Growth vs Decay Examples in Math
Start with the recap, study the fully worked examples, then use the practice problems to check your understanding of Growth vs Decay.
This page combines explanation, solved examples, and follow-up practice so you can move from recognition to confident problem-solving in Math.
Concept Recap
Exponential growth occurs when a quantity multiplies by a factor repeatedly; exponential decay when it multiplies by a factor between 0 and 1.
Growth compounds: each period's increase is larger than the last. Decay shrinks: each period's decrease is smaller than the last, never quite reaching zero.
Read the full concept explanation โHow to Use These Examples
- Read the first worked example with the solution open so the structure is clear.

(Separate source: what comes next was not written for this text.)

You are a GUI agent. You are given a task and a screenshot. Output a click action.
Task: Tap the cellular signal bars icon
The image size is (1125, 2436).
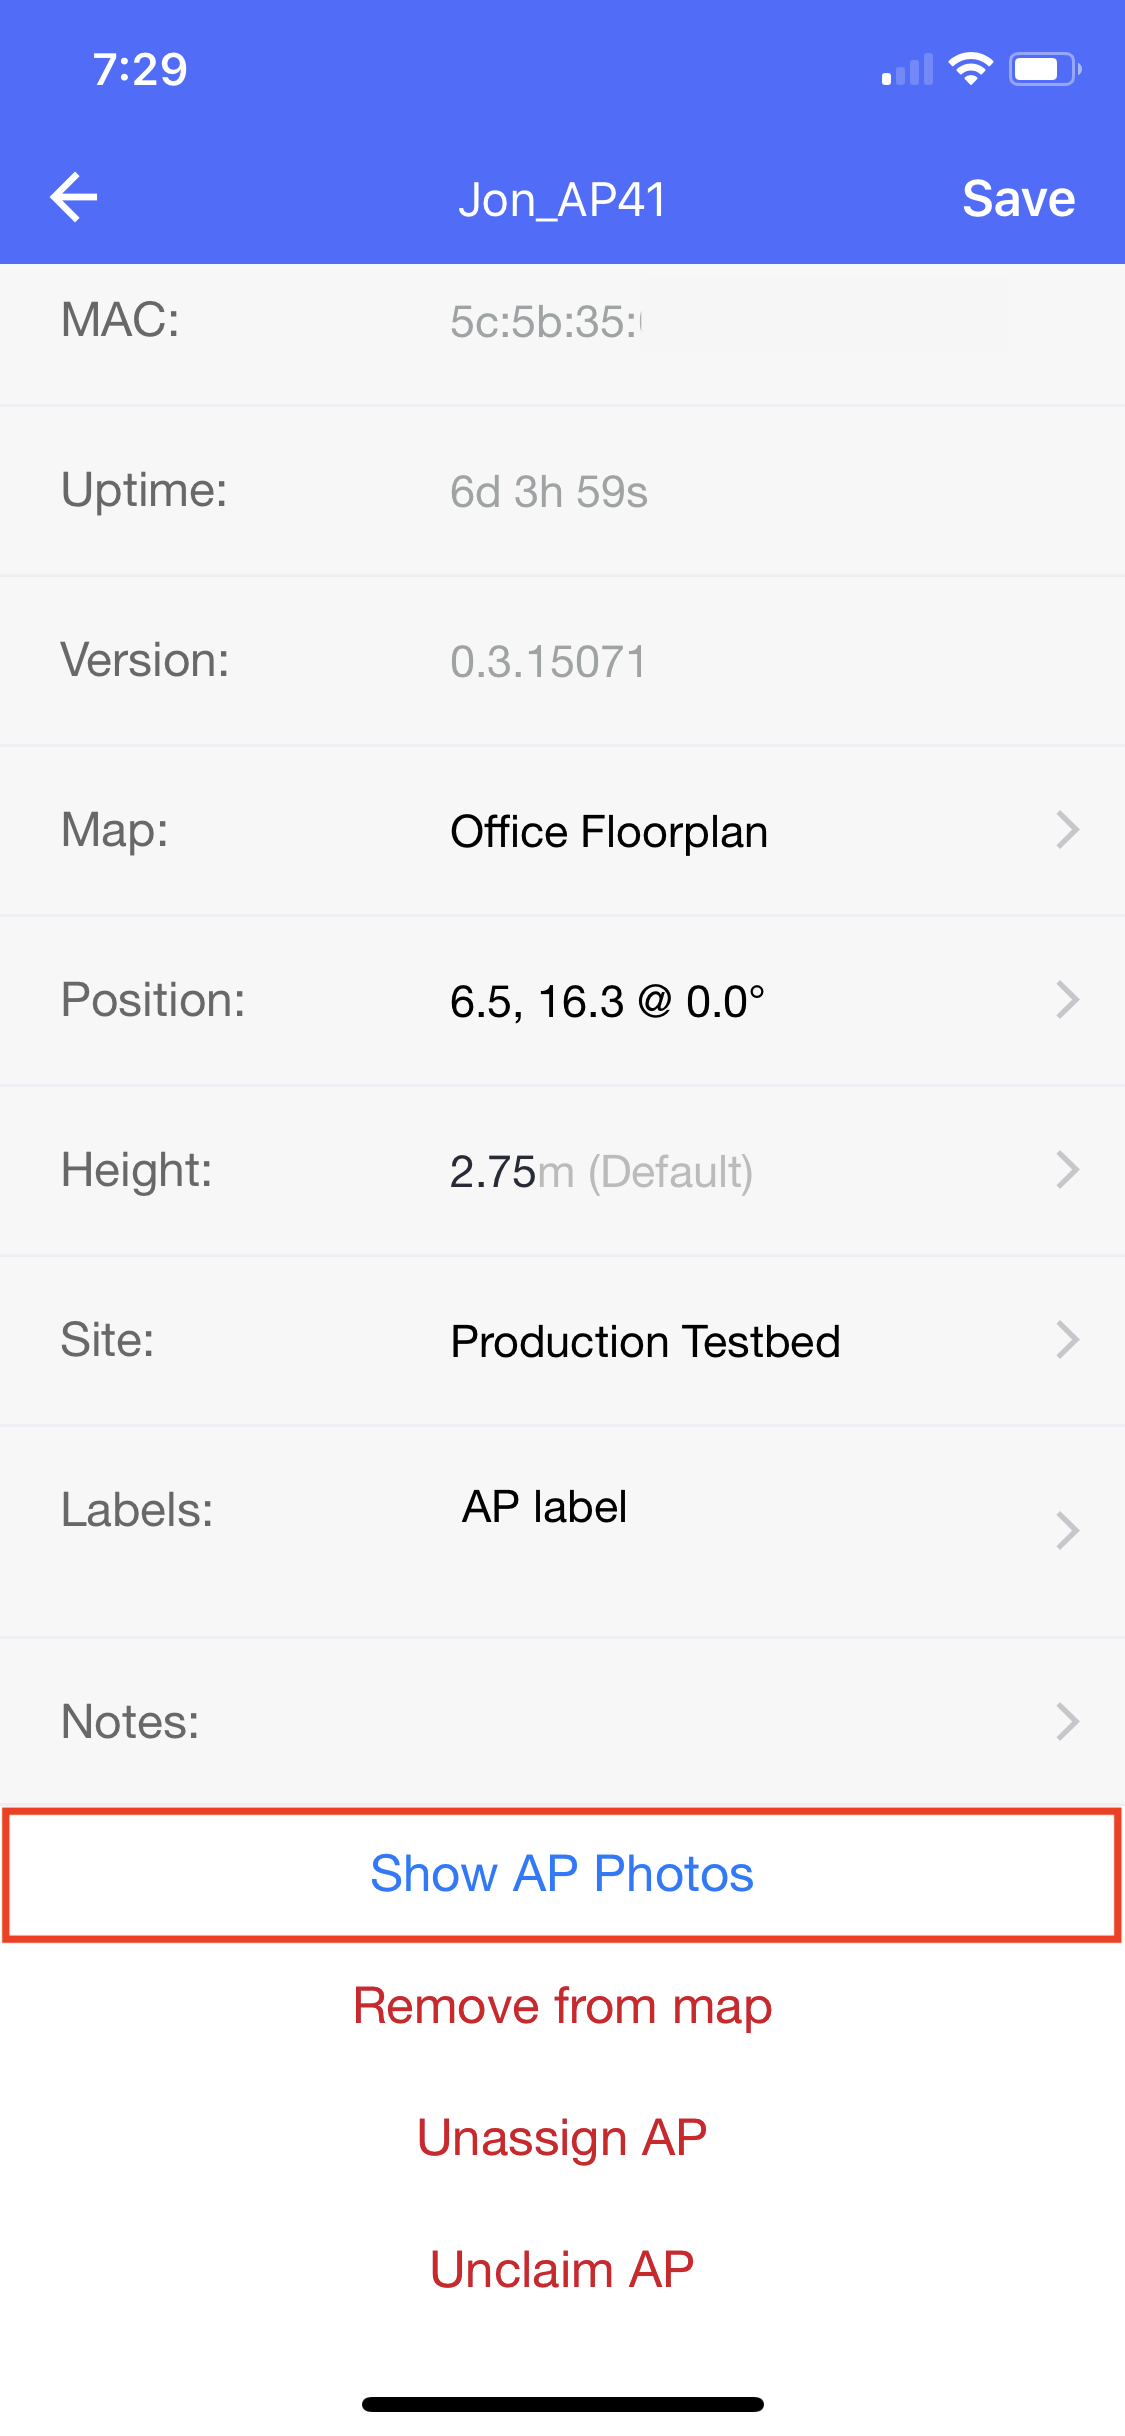click(x=907, y=70)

- Try the practice problems before revealing each solution.
- Use the related concepts and background knowledge badges if you feel stuck.
What to Focus On
Core idea: Repeatedly multiplying by a factor above 1 grows; multiplying by a factor between 0 and 1 decays.
Common stuck point: The procedure for growth vs decay is the easy part; the trap is reading as growth because 0.8 is positive. Asking "Is the quantity multiplied by the same factor each period, and is that factor above or below 1?" first is what keeps a correct-looking calculation from being attached to the wrong concept.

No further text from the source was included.